Problem requirements:
Count the lines in the listing below that contain the string "screenshot", matching case exactly, and reply with that number alone.

********

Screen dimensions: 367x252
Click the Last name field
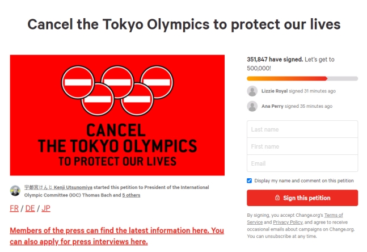(x=302, y=129)
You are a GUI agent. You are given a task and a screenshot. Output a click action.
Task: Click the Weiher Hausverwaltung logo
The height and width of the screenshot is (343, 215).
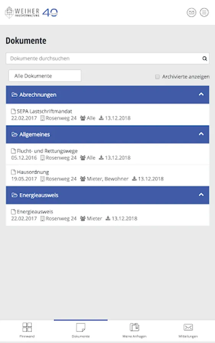31,13
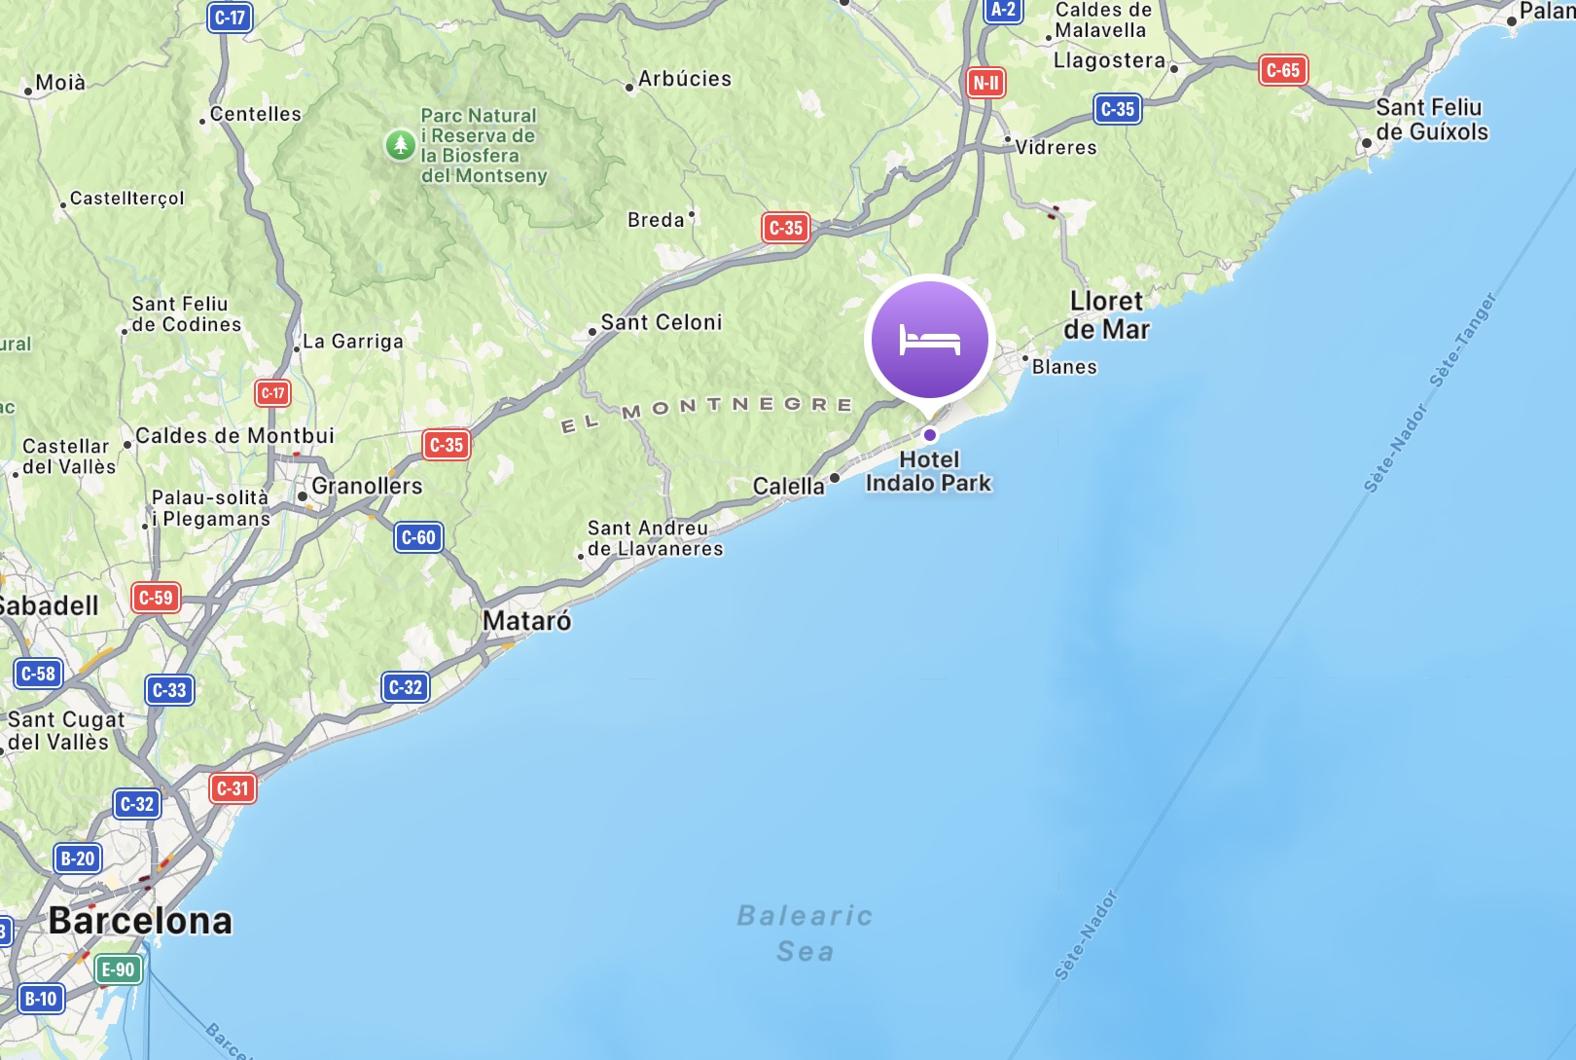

********

Complete response:
2